Interface element records
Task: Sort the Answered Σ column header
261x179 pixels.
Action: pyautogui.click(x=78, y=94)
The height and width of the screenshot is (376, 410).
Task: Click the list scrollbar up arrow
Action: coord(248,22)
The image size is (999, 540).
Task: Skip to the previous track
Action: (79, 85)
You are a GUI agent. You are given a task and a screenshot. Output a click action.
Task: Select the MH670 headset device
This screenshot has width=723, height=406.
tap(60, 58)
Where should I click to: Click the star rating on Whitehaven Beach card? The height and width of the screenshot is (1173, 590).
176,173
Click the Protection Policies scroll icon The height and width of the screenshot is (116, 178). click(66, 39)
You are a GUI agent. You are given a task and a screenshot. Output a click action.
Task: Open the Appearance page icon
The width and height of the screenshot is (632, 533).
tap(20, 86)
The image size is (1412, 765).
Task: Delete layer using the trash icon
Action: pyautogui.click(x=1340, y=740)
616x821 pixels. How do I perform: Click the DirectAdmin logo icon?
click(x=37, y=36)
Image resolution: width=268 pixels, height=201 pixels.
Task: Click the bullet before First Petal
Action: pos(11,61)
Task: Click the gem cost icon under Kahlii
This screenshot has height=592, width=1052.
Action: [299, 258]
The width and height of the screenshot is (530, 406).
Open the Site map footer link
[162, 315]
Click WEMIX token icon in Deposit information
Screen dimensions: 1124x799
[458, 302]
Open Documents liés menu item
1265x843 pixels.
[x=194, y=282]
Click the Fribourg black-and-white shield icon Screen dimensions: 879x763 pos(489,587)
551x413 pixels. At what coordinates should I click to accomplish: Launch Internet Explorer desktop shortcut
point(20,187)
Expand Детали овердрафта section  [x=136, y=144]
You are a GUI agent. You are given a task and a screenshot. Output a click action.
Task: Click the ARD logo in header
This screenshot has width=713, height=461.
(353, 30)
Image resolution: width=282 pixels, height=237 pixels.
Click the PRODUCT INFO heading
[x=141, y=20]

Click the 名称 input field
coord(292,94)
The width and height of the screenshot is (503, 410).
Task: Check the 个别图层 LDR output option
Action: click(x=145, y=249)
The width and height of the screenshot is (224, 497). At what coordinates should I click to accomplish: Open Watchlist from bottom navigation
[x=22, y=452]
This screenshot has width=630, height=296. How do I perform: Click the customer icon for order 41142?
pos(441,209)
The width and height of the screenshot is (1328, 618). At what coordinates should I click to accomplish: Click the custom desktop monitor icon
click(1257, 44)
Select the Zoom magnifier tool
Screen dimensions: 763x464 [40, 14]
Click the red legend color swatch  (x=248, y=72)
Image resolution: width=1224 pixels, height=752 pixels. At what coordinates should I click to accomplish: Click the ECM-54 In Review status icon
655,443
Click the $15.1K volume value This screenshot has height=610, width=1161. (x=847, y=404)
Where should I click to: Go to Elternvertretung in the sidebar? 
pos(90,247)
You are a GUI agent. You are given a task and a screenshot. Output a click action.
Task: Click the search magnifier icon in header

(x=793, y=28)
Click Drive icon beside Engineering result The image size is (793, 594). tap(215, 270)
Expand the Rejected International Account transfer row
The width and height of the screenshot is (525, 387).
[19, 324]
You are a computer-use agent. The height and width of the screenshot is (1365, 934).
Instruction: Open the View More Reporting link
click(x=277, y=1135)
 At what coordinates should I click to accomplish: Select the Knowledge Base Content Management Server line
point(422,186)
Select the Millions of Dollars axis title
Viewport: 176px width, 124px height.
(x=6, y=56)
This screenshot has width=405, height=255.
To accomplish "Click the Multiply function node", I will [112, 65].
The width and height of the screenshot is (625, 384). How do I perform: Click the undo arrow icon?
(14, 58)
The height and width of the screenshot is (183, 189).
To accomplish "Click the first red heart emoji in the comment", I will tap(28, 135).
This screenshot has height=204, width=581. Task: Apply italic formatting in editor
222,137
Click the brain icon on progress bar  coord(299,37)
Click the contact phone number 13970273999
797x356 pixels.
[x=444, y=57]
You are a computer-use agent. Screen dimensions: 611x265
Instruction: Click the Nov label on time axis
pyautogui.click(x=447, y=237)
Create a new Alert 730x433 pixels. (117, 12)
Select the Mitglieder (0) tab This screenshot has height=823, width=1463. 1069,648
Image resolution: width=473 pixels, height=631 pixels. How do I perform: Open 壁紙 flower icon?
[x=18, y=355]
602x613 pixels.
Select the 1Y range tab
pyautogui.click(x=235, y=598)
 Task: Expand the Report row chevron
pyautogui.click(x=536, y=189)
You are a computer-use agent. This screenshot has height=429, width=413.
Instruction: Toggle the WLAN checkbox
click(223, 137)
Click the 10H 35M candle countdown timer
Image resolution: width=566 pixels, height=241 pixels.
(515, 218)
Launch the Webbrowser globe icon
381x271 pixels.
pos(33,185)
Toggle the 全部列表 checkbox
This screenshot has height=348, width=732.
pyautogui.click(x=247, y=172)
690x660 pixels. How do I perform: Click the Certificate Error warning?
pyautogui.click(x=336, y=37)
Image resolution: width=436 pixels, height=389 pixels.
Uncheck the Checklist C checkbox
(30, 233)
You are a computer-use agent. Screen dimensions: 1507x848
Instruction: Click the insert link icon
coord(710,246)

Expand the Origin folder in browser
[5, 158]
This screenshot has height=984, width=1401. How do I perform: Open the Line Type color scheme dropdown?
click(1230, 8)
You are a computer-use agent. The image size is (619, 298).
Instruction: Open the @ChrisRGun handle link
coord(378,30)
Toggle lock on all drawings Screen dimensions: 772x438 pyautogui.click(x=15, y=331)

> **Your objective**: Could you duplicate every row above, character for character and in the same order?

> **Answer to the exercise**:
Task: Sort the Answered Σ column header
261x179 pixels.
Action: pyautogui.click(x=78, y=94)
The height and width of the screenshot is (376, 410).
Task: Click the list scrollbar up arrow
Action: coord(248,22)
The image size is (999, 540).
Task: Skip to the previous track
Action: (79, 85)
You are a GUI agent. You are given a task and a screenshot. Output a click action.
Task: Select the MH670 headset device
This screenshot has width=723, height=406.
tap(60, 58)
Where should I click to: Click the star rating on Whitehaven Beach card? The height and width of the screenshot is (1173, 590).
176,173
Click the Protection Policies scroll icon The height and width of the screenshot is (116, 178). click(66, 39)
You are a GUI agent. You are given a task and a screenshot. Output a click action.
Task: Open the Appearance page icon
The width and height of the screenshot is (632, 533).
tap(20, 86)
The image size is (1412, 765).
Task: Delete layer using the trash icon
Action: pyautogui.click(x=1340, y=740)
616x821 pixels. How do I perform: Click the DirectAdmin logo icon?
click(x=37, y=36)
Image resolution: width=268 pixels, height=201 pixels.
Task: Click the bullet before First Petal
Action: pos(11,61)
Task: Click the gem cost icon under Kahlii
This screenshot has height=592, width=1052.
Action: [299, 258]
The width and height of the screenshot is (530, 406).
Open the Site map footer link
[162, 315]
Click WEMIX token icon in Deposit information
Screen dimensions: 1124x799
[458, 302]
Open Documents liés menu item
1265x843 pixels.
[x=194, y=282]
Click the Fribourg black-and-white shield icon Screen dimensions: 879x763 pos(489,587)
551x413 pixels. At what coordinates should I click to accomplish: Launch Internet Explorer desktop shortcut
point(20,187)
Expand Детали овердрафта section  [x=136, y=144]
You are a GUI agent. You are given a task and a screenshot. Output a click action.
Task: Click the ARD logo in header
This screenshot has width=713, height=461.
(353, 30)
Image resolution: width=282 pixels, height=237 pixels.
Click the PRODUCT INFO heading
[x=141, y=20]

Click the 名称 input field
coord(292,94)
The width and height of the screenshot is (503, 410).
Task: Check the 个别图层 LDR output option
Action: click(x=145, y=249)
The width and height of the screenshot is (224, 497). At what coordinates should I click to accomplish: Open Watchlist from bottom navigation
[x=22, y=452]
This screenshot has width=630, height=296. How do I perform: Click the customer icon for order 41142?
pos(441,209)
The width and height of the screenshot is (1328, 618). At what coordinates should I click to accomplish: Click the custom desktop monitor icon
click(1257, 44)
Select the Zoom magnifier tool
Screen dimensions: 763x464 [40, 14]
Click the red legend color swatch  (x=248, y=72)
Image resolution: width=1224 pixels, height=752 pixels. At what coordinates should I click to accomplish: Click the ECM-54 In Review status icon
655,443
Click the $15.1K volume value This screenshot has height=610, width=1161. (x=847, y=404)
Where should I click to: Go to Elternvertretung in the sidebar? 
pos(90,247)
You are a GUI agent. You are given a task and a screenshot. Output a click action.
Task: Click the search magnifier icon in header

(x=793, y=28)
Click Drive icon beside Engineering result The image size is (793, 594). tap(215, 270)
Expand the Rejected International Account transfer row
The width and height of the screenshot is (525, 387).
[19, 324]
You are a computer-use agent. The height and width of the screenshot is (1365, 934).
Instruction: Open the View More Reporting link
click(x=277, y=1135)
 At what coordinates should I click to accomplish: Select the Knowledge Base Content Management Server line
point(422,186)
Select the Millions of Dollars axis title
Viewport: 176px width, 124px height.
(x=6, y=56)
This screenshot has width=405, height=255.
To accomplish "Click the Multiply function node", I will [112, 65].
The width and height of the screenshot is (625, 384). How do I perform: Click the undo arrow icon?
(14, 58)
The height and width of the screenshot is (183, 189).
To accomplish "Click the first red heart emoji in the comment", I will tap(28, 135).
This screenshot has height=204, width=581. Task: Apply italic formatting in editor
222,137
Click the brain icon on progress bar  coord(299,37)
Click the contact phone number 13970273999
797x356 pixels.
[x=444, y=57]
You are a computer-use agent. Screen dimensions: 611x265
Instruction: Click the Nov label on time axis
pyautogui.click(x=447, y=237)
Create a new Alert 730x433 pixels. (117, 12)
Select the Mitglieder (0) tab This screenshot has height=823, width=1463. 1069,648
Image resolution: width=473 pixels, height=631 pixels. How do I perform: Open 壁紙 flower icon?
[x=18, y=355]
602x613 pixels.
Select the 1Y range tab
pyautogui.click(x=235, y=598)
 Task: Expand the Report row chevron
pyautogui.click(x=536, y=189)
You are a computer-use agent. This screenshot has height=429, width=413.
Instruction: Toggle the WLAN checkbox
click(223, 137)
Click the 10H 35M candle countdown timer
Image resolution: width=566 pixels, height=241 pixels.
(515, 218)
Launch the Webbrowser globe icon
381x271 pixels.
pos(33,185)
Toggle the 全部列表 checkbox
This screenshot has height=348, width=732.
pyautogui.click(x=247, y=172)
690x660 pixels. How do I perform: Click the Certificate Error warning?
pyautogui.click(x=336, y=37)
Image resolution: width=436 pixels, height=389 pixels.
Uncheck the Checklist C checkbox
(30, 233)
You are a computer-use agent. Screen dimensions: 1507x848
Instruction: Click the insert link icon
coord(710,246)

Expand the Origin folder in browser
[5, 158]
This screenshot has height=984, width=1401. How do I perform: Open the Line Type color scheme dropdown?
click(1230, 8)
You are a computer-use agent. The image size is (619, 298).
Instruction: Open the @ChrisRGun handle link
coord(378,30)
Toggle lock on all drawings Screen dimensions: 772x438 pyautogui.click(x=15, y=331)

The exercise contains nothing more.